**EXERCISE**
With no omissions, write out every record given below.

**THE DATA**

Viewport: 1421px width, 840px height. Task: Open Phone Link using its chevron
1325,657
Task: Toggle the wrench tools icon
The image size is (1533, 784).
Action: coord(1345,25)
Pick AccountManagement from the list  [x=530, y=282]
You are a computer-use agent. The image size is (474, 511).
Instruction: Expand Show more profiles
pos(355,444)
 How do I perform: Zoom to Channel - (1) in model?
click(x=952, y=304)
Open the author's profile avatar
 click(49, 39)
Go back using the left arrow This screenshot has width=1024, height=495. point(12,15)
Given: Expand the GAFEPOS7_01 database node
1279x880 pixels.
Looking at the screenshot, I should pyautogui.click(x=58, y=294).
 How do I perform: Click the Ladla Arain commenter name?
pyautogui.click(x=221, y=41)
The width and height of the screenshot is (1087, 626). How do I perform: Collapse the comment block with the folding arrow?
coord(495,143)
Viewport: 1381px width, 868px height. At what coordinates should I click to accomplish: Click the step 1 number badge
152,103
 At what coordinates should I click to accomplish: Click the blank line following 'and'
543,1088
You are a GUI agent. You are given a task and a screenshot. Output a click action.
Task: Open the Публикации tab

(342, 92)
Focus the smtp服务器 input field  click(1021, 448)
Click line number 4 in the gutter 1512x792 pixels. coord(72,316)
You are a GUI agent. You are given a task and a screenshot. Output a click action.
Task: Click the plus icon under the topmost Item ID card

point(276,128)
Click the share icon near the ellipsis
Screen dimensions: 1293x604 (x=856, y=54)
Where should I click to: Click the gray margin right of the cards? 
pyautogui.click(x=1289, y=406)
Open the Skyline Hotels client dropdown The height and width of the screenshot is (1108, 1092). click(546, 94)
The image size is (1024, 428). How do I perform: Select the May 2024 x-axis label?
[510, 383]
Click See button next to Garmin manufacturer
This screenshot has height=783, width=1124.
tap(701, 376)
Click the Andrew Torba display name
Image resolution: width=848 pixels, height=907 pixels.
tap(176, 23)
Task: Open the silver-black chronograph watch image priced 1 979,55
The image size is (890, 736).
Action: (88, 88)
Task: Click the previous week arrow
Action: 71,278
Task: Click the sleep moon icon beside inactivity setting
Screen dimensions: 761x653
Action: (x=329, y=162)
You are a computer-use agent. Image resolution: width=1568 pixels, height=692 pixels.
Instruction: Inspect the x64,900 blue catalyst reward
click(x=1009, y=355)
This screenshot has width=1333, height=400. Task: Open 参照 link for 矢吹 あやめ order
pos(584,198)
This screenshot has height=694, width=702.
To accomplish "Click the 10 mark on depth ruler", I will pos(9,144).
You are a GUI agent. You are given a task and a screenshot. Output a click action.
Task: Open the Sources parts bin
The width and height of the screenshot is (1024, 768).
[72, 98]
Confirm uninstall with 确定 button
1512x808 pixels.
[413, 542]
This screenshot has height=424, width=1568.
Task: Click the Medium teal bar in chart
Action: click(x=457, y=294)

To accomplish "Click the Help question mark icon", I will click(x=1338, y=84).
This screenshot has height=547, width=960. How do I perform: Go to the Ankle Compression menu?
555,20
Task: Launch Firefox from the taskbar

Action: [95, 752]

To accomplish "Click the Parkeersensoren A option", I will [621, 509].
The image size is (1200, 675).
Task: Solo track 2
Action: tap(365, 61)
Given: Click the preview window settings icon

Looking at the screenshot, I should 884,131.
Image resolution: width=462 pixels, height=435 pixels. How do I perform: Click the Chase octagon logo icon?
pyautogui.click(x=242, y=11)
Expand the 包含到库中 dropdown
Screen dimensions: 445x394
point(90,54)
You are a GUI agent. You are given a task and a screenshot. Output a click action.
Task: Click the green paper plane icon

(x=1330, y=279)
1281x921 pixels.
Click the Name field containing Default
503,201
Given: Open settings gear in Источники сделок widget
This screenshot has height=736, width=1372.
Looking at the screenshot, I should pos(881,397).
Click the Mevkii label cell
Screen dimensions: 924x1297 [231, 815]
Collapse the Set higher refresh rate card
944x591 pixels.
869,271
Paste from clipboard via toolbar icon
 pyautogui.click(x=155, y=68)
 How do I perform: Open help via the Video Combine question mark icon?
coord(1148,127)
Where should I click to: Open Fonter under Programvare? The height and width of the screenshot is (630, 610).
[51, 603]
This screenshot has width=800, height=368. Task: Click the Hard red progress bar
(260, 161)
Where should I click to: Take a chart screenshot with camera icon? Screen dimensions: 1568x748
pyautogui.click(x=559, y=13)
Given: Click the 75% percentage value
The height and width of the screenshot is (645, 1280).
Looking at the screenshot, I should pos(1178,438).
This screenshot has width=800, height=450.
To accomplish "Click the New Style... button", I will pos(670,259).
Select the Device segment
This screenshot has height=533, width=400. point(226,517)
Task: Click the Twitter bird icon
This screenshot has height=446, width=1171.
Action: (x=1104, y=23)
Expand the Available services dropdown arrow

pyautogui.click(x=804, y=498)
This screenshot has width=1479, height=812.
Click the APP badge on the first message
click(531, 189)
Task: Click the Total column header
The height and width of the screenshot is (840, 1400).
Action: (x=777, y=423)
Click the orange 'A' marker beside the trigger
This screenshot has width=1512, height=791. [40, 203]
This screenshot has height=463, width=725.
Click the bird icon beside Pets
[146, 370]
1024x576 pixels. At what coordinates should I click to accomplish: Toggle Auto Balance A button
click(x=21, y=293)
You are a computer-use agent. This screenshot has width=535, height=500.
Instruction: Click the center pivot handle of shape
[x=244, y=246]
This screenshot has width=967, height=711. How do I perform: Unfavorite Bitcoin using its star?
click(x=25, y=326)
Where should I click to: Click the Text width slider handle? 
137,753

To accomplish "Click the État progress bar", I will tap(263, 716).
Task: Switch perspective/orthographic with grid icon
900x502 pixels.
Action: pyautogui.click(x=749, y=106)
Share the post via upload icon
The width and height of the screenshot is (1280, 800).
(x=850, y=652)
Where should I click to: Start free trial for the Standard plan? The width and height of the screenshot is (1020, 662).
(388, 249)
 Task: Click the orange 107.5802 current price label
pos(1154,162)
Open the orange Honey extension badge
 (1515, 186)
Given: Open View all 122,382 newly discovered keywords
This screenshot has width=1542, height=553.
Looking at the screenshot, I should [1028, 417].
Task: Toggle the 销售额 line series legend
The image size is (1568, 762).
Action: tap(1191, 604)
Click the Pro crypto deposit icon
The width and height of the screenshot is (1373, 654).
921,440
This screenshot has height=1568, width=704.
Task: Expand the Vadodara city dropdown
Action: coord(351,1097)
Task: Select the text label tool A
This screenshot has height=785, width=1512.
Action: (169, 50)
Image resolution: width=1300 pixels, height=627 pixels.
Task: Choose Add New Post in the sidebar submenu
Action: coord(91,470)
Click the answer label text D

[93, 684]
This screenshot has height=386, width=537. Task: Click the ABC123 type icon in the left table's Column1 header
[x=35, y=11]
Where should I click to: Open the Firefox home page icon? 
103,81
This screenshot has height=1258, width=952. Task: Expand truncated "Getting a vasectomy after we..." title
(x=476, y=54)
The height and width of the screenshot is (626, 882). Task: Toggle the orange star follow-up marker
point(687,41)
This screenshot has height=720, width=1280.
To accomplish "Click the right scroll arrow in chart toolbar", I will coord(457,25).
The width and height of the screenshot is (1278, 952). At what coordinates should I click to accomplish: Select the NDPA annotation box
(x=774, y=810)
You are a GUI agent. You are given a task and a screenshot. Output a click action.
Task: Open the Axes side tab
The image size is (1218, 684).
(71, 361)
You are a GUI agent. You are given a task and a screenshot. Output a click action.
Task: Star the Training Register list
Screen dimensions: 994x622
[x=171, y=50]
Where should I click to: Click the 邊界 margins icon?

**WRITTEN ANSWER**
Viewport: 1421px width, 840px height. Task: Open Phone Link using its chevron
1325,657
Task: Toggle the wrench tools icon
The image size is (1533, 784).
Action: coord(1345,25)
Pick AccountManagement from the list  [x=530, y=282]
You are a computer-use agent. The image size is (474, 511).
Instruction: Expand Show more profiles
pos(355,444)
 How do I perform: Zoom to Channel - (1) in model?
click(x=952, y=304)
Open the author's profile avatar
 click(49, 39)
Go back using the left arrow This screenshot has width=1024, height=495. point(12,15)
Given: Expand the GAFEPOS7_01 database node
1279x880 pixels.
Looking at the screenshot, I should pyautogui.click(x=58, y=294).
 How do I perform: Click the Ladla Arain commenter name?
pyautogui.click(x=221, y=41)
The width and height of the screenshot is (1087, 626). How do I perform: Collapse the comment block with the folding arrow?
coord(495,143)
Viewport: 1381px width, 868px height. At what coordinates should I click to accomplish: Click the step 1 number badge
152,103
 At what coordinates should I click to accomplish: Click the blank line following 'and'
543,1088
You are a GUI agent. You are given a task and a screenshot. Output a click action.
Task: Open the Публикации tab

(342, 92)
Focus the smtp服务器 input field  click(1021, 448)
Click line number 4 in the gutter 1512x792 pixels. coord(72,316)
You are a GUI agent. You are given a task and a screenshot. Output a click action.
Task: Click the plus icon under the topmost Item ID card

point(276,128)
Click the share icon near the ellipsis
Screen dimensions: 1293x604 (x=856, y=54)
Where should I click to: Click the gray margin right of the cards? 
pyautogui.click(x=1289, y=406)
Open the Skyline Hotels client dropdown The height and width of the screenshot is (1108, 1092). click(546, 94)
The image size is (1024, 428). How do I perform: Select the May 2024 x-axis label?
[510, 383]
Click See button next to Garmin manufacturer
This screenshot has height=783, width=1124.
tap(701, 376)
Click the Andrew Torba display name
Image resolution: width=848 pixels, height=907 pixels.
tap(176, 23)
Task: Open the silver-black chronograph watch image priced 1 979,55
The image size is (890, 736).
Action: (88, 88)
Task: Click the previous week arrow
Action: 71,278
Task: Click the sleep moon icon beside inactivity setting
Screen dimensions: 761x653
Action: (x=329, y=162)
You are a computer-use agent. Image resolution: width=1568 pixels, height=692 pixels.
Instruction: Inspect the x64,900 blue catalyst reward
click(x=1009, y=355)
This screenshot has width=1333, height=400. Task: Open 参照 link for 矢吹 あやめ order
pos(584,198)
This screenshot has height=694, width=702.
To accomplish "Click the 10 mark on depth ruler", I will pos(9,144).
You are a GUI agent. You are given a task and a screenshot. Output a click action.
Task: Open the Sources parts bin
The width and height of the screenshot is (1024, 768).
[72, 98]
Confirm uninstall with 确定 button
1512x808 pixels.
[413, 542]
This screenshot has height=424, width=1568.
Task: Click the Medium teal bar in chart
Action: click(x=457, y=294)

To accomplish "Click the Help question mark icon", I will click(x=1338, y=84).
This screenshot has height=547, width=960. How do I perform: Go to the Ankle Compression menu?
555,20
Task: Launch Firefox from the taskbar

Action: [95, 752]

To accomplish "Click the Parkeersensoren A option", I will [621, 509].
The image size is (1200, 675).
Task: Solo track 2
Action: tap(365, 61)
Given: Click the preview window settings icon

Looking at the screenshot, I should 884,131.
Image resolution: width=462 pixels, height=435 pixels. How do I perform: Click the Chase octagon logo icon?
pyautogui.click(x=242, y=11)
Expand the 包含到库中 dropdown
Screen dimensions: 445x394
point(90,54)
You are a GUI agent. You are given a task and a screenshot. Output a click action.
Task: Click the green paper plane icon

(x=1330, y=279)
1281x921 pixels.
Click the Name field containing Default
503,201
Given: Open settings gear in Источники сделок widget
This screenshot has height=736, width=1372.
Looking at the screenshot, I should pos(881,397).
Click the Mevkii label cell
Screen dimensions: 924x1297 [231, 815]
Collapse the Set higher refresh rate card
944x591 pixels.
869,271
Paste from clipboard via toolbar icon
 pyautogui.click(x=155, y=68)
 How do I perform: Open help via the Video Combine question mark icon?
coord(1148,127)
Where should I click to: Open Fonter under Programvare? The height and width of the screenshot is (630, 610).
[51, 603]
This screenshot has width=800, height=368. Task: Click the Hard red progress bar
(260, 161)
Where should I click to: Take a chart screenshot with camera icon? Screen dimensions: 1568x748
pyautogui.click(x=559, y=13)
Given: Click the 75% percentage value
The height and width of the screenshot is (645, 1280).
Looking at the screenshot, I should pos(1178,438).
This screenshot has width=800, height=450.
To accomplish "Click the New Style... button", I will pos(670,259).
Select the Device segment
This screenshot has height=533, width=400. point(226,517)
Task: Click the Twitter bird icon
This screenshot has height=446, width=1171.
Action: (x=1104, y=23)
Expand the Available services dropdown arrow

pyautogui.click(x=804, y=498)
This screenshot has width=1479, height=812.
Click the APP badge on the first message
click(531, 189)
Task: Click the Total column header
The height and width of the screenshot is (840, 1400).
Action: (x=777, y=423)
Click the orange 'A' marker beside the trigger
This screenshot has width=1512, height=791. [40, 203]
This screenshot has height=463, width=725.
Click the bird icon beside Pets
[146, 370]
1024x576 pixels. At what coordinates should I click to accomplish: Toggle Auto Balance A button
click(x=21, y=293)
You are a computer-use agent. This screenshot has width=535, height=500.
Instruction: Click the center pivot handle of shape
[x=244, y=246]
This screenshot has width=967, height=711. How do I perform: Unfavorite Bitcoin using its star?
click(x=25, y=326)
Where should I click to: Click the Text width slider handle? 
137,753

To accomplish "Click the État progress bar", I will tap(263, 716).
Task: Switch perspective/orthographic with grid icon
900x502 pixels.
Action: pyautogui.click(x=749, y=106)
Share the post via upload icon
The width and height of the screenshot is (1280, 800).
(x=850, y=652)
Where should I click to: Start free trial for the Standard plan? The width and height of the screenshot is (1020, 662).
(388, 249)
 Task: Click the orange 107.5802 current price label
pos(1154,162)
Open the orange Honey extension badge
 (1515, 186)
Given: Open View all 122,382 newly discovered keywords
This screenshot has width=1542, height=553.
Looking at the screenshot, I should [1028, 417].
Task: Toggle the 销售额 line series legend
The image size is (1568, 762).
Action: tap(1191, 604)
Click the Pro crypto deposit icon
The width and height of the screenshot is (1373, 654).
921,440
This screenshot has height=1568, width=704.
Task: Expand the Vadodara city dropdown
Action: coord(351,1097)
Task: Select the text label tool A
This screenshot has height=785, width=1512.
Action: (169, 50)
Image resolution: width=1300 pixels, height=627 pixels.
Task: Choose Add New Post in the sidebar submenu
Action: coord(91,470)
Click the answer label text D

[93, 684]
This screenshot has height=386, width=537. Task: Click the ABC123 type icon in the left table's Column1 header
[x=35, y=11]
Where should I click to: Open the Firefox home page icon? 
103,81
This screenshot has height=1258, width=952. Task: Expand truncated "Getting a vasectomy after we..." title
(x=476, y=54)
The height and width of the screenshot is (626, 882). Task: Toggle the orange star follow-up marker
point(687,41)
This screenshot has height=720, width=1280.
To accomplish "Click the right scroll arrow in chart toolbar", I will coord(457,25).
The width and height of the screenshot is (1278, 952). At what coordinates should I click to accomplish: Select the NDPA annotation box
(x=774, y=810)
You are a GUI agent. You are given a task and a screenshot. Output a click action.
Task: Open the Axes side tab
The image size is (1218, 684).
(71, 361)
You are a GUI agent. You are given a task and a screenshot. Output a click action.
Task: Star the Training Register list
Screen dimensions: 994x622
[x=171, y=50]
Where should I click to: Click the 邊界 margins icon?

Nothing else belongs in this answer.